═════ Input for this task ═════

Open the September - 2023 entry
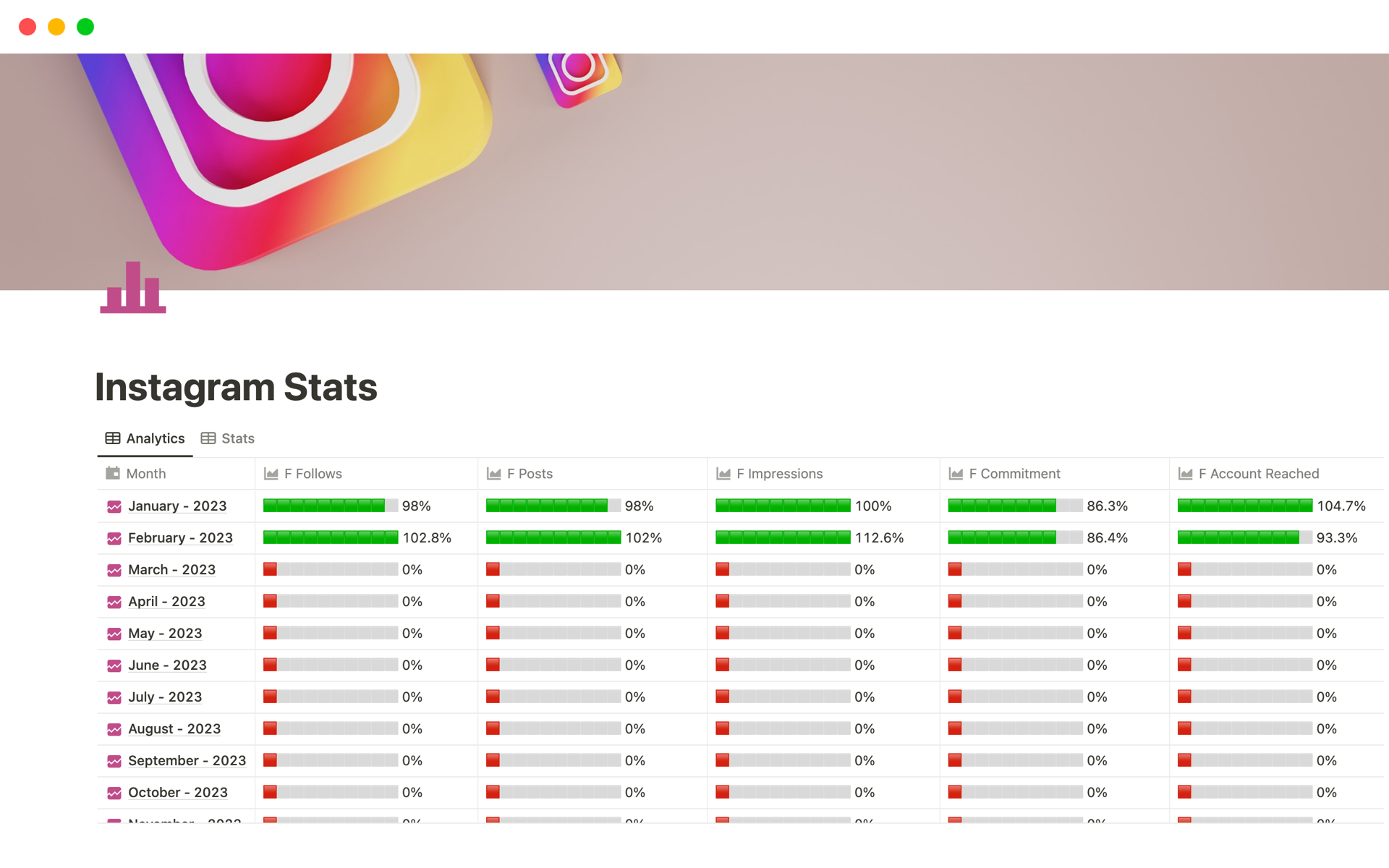The width and height of the screenshot is (1389, 868). point(187,760)
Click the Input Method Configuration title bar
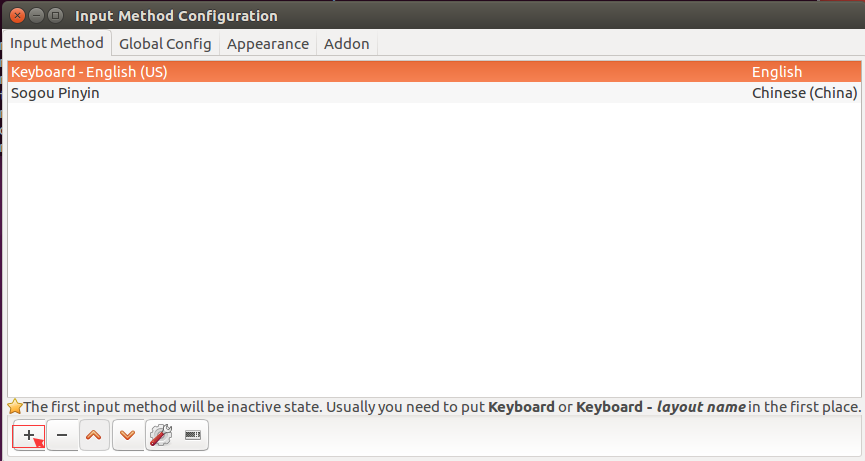 point(441,15)
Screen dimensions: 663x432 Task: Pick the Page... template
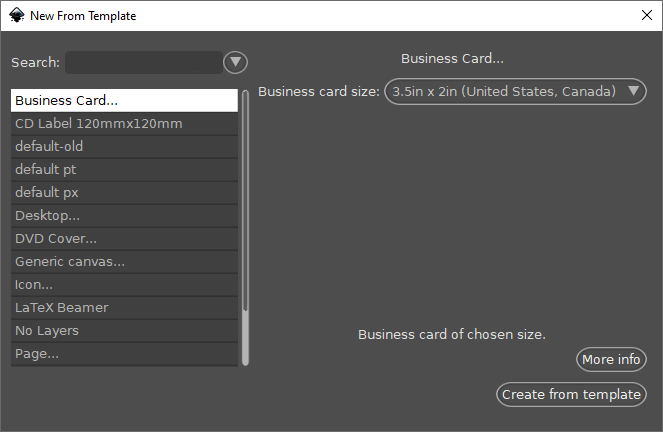[124, 354]
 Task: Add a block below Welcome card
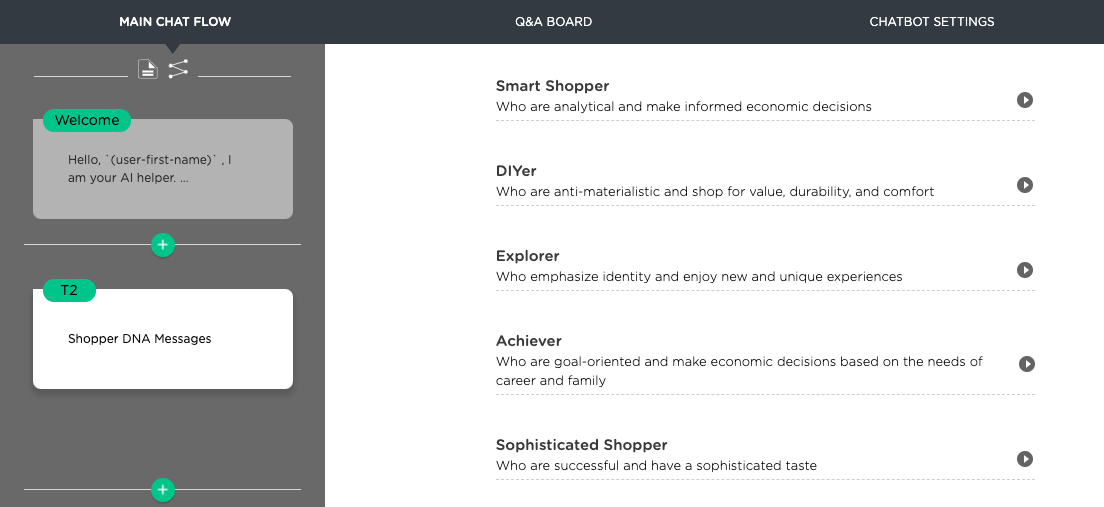coord(163,245)
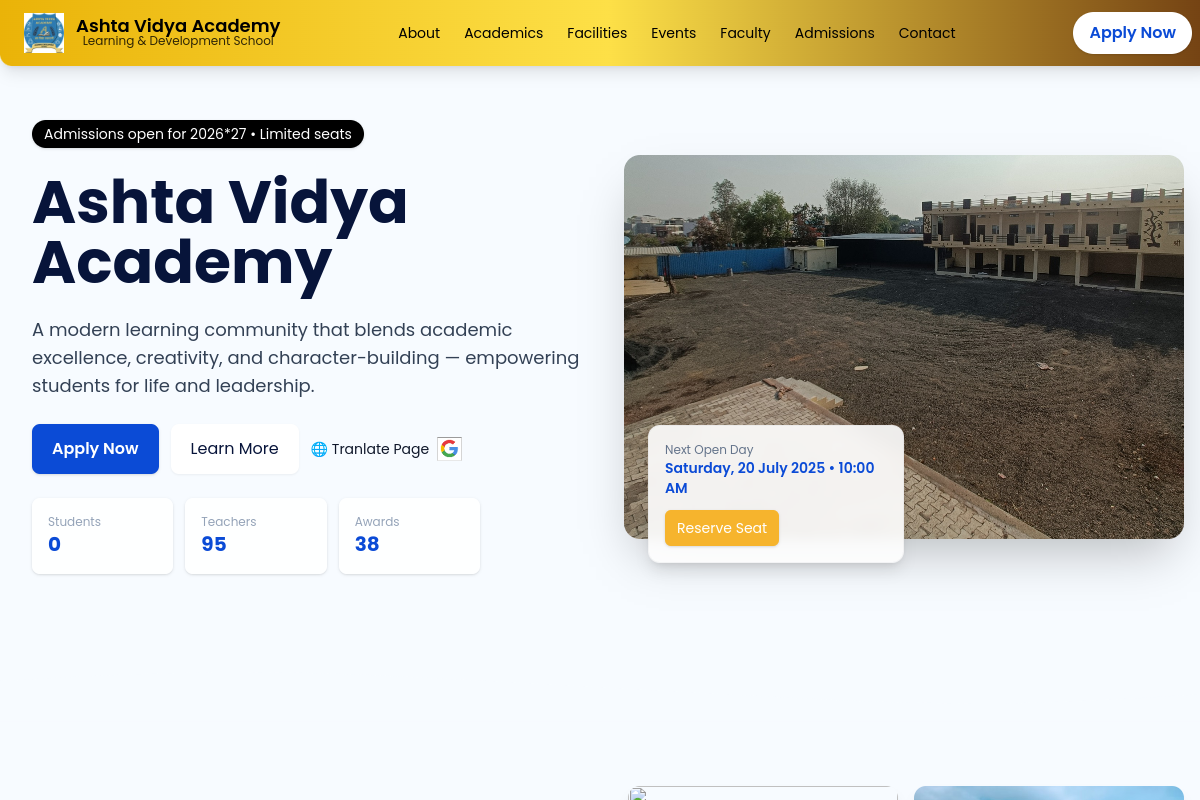The height and width of the screenshot is (800, 1200).
Task: Open the About menu item
Action: click(x=419, y=33)
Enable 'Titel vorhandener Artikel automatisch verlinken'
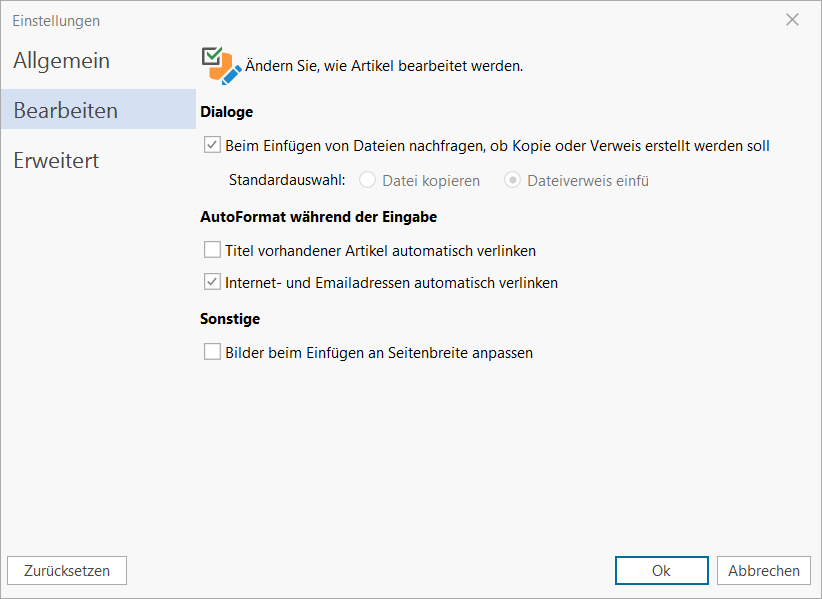The image size is (822, 599). (x=212, y=250)
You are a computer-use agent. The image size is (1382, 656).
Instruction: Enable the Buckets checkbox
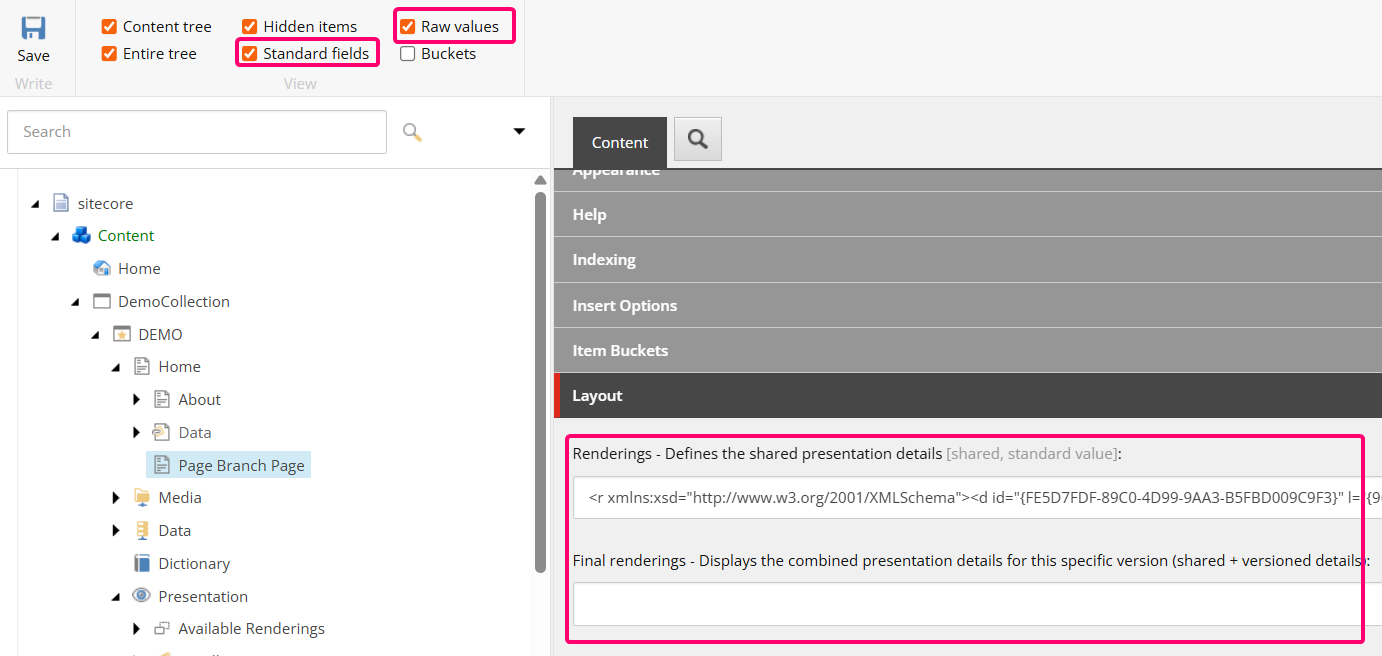click(408, 54)
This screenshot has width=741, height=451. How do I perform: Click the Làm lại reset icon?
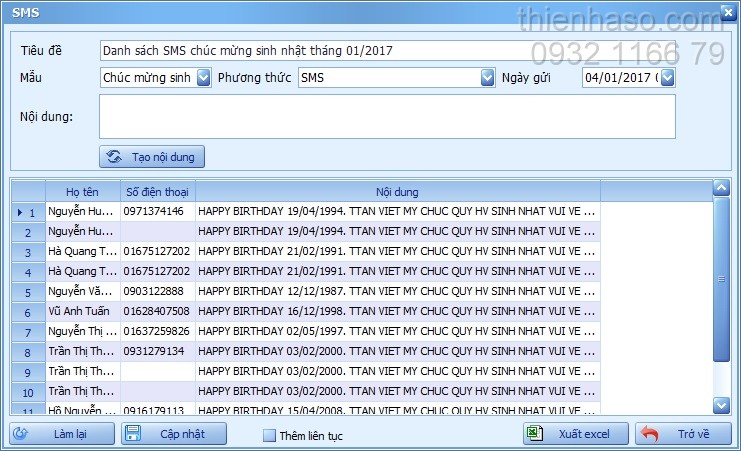click(x=19, y=434)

═════

• _Exercise objective_: Pictures aside, repeat every line of the data above exactly.

• _Output for this task_:
Open the September - 2023 entry
The width and height of the screenshot is (1389, 868). point(187,760)
Click the Input Method Configuration title bar
 point(441,15)
Screen dimensions: 663x432 Task: Pick the Page... template
[124, 354]
 Task: Add a block below Welcome card
coord(163,245)
The height and width of the screenshot is (800, 1200).
Task: Open the About menu item
Action: click(x=419, y=33)
Enable 'Titel vorhandener Artikel automatisch verlinken'
The image size is (822, 599). (x=212, y=250)
You are a computer-use agent. The image size is (1382, 656).
Instruction: Enable the Buckets checkbox
click(408, 54)
This screenshot has width=741, height=451. How do I perform: Click the Làm lại reset icon?
click(x=19, y=434)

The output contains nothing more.